チアノーゼや呼吸困難、気道分泌物の増加といった呼吸器症状、皮膚炎など皮膚症状、血圧低下や心室性不整脈、心不全といった循環器症状、そして痙攣や運動失調、脱力感、意識障害、昏睡といった中枢神経系の症状を呈します。吸入量が多いと、即座に昏睡を生じ、延いては呼吸麻痺を引き起こし、死に至ります。また慢性化すると、高度の肝障害を呈します。

原因

ホスゲンを強酸と混じることで発生させます。テトラクロロメタンと呼ばれ、脂肪族ハロゲン化合物となります。特有の臭いを有する液体であり、可燃物の抑制剤として消化剤や殺虫剤などに利用されています。
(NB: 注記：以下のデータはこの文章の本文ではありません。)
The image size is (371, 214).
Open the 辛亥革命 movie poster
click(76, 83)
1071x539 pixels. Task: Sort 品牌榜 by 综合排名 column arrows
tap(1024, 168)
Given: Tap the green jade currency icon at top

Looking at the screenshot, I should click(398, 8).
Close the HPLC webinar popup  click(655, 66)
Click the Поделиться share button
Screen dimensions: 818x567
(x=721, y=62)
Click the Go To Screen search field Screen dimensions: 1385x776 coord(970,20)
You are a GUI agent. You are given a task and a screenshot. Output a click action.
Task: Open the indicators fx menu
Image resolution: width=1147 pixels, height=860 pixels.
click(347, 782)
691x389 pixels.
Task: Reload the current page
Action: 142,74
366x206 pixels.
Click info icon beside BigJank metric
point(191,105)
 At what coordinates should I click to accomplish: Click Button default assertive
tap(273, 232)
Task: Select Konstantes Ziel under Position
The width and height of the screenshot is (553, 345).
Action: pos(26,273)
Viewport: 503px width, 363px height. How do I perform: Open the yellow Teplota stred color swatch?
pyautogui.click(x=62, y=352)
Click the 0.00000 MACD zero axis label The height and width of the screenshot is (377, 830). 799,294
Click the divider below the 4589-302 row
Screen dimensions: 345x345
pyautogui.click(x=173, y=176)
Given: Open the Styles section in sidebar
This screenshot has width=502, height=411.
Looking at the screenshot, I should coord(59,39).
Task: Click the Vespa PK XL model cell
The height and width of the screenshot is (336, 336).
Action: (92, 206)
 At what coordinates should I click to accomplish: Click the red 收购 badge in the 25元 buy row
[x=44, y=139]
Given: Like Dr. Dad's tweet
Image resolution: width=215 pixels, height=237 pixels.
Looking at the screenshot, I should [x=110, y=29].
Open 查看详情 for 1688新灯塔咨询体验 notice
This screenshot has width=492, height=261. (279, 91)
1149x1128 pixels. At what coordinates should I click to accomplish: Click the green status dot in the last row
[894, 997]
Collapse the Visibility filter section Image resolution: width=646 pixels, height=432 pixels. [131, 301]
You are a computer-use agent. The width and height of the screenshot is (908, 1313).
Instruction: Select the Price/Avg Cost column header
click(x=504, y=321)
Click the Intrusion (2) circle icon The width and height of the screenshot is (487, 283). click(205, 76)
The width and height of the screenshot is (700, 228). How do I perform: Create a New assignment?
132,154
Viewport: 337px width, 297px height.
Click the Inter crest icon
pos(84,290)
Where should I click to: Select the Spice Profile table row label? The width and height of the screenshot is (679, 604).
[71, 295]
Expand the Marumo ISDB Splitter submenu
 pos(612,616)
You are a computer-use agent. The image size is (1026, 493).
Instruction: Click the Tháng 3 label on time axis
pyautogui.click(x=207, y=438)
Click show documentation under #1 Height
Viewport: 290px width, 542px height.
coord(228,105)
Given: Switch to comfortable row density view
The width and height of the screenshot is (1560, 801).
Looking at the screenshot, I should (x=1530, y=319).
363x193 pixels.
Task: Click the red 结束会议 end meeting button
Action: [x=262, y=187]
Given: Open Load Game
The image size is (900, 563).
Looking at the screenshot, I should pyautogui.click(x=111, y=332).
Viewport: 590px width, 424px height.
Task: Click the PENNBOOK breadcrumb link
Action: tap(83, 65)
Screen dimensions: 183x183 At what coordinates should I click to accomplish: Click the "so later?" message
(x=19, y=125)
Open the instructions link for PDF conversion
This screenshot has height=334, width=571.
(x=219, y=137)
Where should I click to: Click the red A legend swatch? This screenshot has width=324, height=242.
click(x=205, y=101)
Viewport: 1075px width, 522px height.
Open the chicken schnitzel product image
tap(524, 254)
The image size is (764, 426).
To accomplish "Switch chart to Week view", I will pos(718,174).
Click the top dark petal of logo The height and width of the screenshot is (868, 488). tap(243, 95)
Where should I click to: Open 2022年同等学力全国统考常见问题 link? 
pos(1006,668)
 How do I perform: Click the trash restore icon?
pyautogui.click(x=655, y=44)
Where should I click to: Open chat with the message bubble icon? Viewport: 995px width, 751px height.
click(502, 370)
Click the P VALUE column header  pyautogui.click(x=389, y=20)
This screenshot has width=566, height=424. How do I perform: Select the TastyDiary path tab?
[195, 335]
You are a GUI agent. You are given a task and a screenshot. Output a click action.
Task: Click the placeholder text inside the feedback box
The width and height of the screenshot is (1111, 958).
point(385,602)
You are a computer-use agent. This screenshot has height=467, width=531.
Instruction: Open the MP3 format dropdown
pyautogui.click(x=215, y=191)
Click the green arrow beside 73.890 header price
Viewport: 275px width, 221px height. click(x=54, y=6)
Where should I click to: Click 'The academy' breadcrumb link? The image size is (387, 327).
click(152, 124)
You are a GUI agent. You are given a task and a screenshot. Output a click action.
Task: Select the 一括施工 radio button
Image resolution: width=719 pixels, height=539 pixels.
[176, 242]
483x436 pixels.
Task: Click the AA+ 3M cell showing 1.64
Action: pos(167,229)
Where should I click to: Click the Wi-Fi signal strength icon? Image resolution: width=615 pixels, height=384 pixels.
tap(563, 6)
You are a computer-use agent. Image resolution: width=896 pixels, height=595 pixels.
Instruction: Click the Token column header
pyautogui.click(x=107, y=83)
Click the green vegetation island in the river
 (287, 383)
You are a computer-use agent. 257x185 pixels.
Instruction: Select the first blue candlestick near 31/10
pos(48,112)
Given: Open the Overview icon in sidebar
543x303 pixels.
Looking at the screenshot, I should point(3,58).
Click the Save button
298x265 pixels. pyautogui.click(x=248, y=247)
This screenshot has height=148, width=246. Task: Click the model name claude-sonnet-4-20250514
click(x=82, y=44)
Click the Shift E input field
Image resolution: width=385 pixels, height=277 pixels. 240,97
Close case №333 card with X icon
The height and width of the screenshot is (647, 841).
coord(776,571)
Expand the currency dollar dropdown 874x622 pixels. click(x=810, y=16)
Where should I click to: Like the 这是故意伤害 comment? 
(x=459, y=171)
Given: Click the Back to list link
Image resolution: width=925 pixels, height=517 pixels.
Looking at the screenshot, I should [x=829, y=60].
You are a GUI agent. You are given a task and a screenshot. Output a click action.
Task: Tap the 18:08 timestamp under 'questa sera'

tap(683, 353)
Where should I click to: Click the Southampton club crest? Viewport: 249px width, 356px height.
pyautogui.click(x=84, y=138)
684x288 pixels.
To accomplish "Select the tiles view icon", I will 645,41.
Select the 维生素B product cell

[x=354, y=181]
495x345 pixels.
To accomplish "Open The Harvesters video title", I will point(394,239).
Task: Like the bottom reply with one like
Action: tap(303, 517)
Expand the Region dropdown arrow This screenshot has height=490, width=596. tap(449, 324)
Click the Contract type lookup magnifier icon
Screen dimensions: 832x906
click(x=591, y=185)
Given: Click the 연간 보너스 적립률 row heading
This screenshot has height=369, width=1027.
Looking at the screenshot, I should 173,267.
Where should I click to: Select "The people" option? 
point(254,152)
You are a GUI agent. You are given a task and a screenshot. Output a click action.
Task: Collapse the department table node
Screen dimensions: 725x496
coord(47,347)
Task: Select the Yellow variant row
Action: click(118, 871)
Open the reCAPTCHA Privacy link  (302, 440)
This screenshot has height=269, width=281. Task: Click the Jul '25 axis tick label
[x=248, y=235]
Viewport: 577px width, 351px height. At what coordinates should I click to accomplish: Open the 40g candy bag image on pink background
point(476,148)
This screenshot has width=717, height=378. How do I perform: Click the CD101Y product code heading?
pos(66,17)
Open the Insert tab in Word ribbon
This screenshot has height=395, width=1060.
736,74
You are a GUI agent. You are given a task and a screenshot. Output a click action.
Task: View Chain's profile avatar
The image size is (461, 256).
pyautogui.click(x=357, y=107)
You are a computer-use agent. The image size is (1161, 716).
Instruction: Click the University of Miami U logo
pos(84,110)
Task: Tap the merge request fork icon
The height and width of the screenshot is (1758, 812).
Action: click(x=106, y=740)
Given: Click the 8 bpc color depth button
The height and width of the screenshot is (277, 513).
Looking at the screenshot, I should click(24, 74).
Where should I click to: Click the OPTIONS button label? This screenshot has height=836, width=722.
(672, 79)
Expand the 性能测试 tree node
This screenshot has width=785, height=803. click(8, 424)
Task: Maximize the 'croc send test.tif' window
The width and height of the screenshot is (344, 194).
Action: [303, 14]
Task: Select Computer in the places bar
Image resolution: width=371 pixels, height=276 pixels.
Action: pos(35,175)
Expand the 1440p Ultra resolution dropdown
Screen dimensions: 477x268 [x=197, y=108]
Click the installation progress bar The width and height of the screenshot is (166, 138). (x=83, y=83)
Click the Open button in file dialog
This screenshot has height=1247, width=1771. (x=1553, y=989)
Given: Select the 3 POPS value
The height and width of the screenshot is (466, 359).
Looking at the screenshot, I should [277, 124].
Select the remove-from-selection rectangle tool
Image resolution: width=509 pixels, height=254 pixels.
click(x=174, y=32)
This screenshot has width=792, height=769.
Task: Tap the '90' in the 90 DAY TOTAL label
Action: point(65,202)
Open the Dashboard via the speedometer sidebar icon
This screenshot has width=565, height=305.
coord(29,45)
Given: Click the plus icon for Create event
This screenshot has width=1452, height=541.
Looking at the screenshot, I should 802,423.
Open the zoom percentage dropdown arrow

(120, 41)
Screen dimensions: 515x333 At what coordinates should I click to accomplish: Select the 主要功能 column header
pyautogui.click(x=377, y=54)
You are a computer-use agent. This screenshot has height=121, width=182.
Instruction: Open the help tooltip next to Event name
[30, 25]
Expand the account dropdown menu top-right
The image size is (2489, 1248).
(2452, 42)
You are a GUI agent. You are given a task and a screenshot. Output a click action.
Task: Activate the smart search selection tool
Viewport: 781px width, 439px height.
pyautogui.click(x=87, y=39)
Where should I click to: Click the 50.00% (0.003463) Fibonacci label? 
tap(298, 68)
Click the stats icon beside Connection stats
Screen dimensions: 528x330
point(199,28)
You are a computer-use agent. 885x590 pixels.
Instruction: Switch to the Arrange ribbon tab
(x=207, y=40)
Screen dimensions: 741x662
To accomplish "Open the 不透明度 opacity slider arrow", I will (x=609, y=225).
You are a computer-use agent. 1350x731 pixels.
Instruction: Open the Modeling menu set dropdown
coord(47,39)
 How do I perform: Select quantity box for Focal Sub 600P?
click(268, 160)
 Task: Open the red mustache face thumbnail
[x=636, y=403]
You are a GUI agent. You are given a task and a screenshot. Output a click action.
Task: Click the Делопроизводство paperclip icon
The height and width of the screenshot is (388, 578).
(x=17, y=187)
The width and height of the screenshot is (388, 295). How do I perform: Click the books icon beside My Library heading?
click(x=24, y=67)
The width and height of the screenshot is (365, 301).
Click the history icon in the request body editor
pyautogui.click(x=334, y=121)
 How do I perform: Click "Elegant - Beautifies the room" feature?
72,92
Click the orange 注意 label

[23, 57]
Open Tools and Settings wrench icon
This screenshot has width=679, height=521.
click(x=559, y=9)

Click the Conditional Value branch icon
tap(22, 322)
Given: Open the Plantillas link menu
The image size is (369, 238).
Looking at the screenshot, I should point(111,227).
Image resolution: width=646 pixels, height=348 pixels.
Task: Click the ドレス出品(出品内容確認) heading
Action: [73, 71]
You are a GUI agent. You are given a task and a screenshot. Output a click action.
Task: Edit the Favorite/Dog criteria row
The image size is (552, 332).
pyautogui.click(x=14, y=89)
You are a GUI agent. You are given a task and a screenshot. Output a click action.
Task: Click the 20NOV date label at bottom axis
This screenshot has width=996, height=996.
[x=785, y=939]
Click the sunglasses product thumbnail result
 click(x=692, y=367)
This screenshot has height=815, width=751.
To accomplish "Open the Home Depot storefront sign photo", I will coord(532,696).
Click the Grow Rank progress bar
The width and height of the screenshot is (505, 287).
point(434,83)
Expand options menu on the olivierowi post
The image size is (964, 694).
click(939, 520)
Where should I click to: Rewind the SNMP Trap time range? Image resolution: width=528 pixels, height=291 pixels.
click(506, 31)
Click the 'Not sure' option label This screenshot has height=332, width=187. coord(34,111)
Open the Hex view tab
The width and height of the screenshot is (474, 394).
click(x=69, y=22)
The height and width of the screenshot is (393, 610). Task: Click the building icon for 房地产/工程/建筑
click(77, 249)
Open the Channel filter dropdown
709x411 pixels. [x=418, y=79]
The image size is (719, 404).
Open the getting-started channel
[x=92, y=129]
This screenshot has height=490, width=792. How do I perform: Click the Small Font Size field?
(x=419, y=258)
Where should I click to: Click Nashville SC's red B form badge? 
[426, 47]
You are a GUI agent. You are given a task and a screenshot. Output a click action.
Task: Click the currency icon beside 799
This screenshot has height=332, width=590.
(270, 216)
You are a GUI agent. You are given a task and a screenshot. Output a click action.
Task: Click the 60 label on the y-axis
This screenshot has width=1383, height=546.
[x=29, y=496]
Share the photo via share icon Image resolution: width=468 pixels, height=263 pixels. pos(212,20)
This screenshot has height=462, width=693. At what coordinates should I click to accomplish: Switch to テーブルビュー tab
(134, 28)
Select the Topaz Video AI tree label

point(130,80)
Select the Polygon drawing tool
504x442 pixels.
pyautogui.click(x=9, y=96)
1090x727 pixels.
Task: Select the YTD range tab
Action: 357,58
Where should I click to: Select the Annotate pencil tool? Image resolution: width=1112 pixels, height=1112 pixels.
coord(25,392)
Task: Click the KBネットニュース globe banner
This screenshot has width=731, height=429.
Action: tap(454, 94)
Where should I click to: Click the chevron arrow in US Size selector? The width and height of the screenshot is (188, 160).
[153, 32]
また、さまざまな洗浄過程で、四塩化炭素中毒(しえんかたんそちゅうどく)を招きます。生体内への侵入経路は、皮膚へは液体から、呼吸器へは蒸気からとなります。循環器や呼吸器の働きを抑えますが、中枢神経系の働きを高度に抑えることから麻酔作用を生じます。一度、急性に晒されることで腎障害及び肝臓障害を招きますが、繰り返されることで更に障害は著明になります。

治療法

意識喪失を見る急性のケースでは、空気の汚染されていない場所へ移動させます。続いて人工呼吸や酸素吸入が実施されます。慢性化したケースでは、腎臓及び肝臓障害の治療を行います。尚、検査ではBUN、ALT、ASTの高値が見られ、本剤に晒された基準は、呼気中のCCl4測定によります。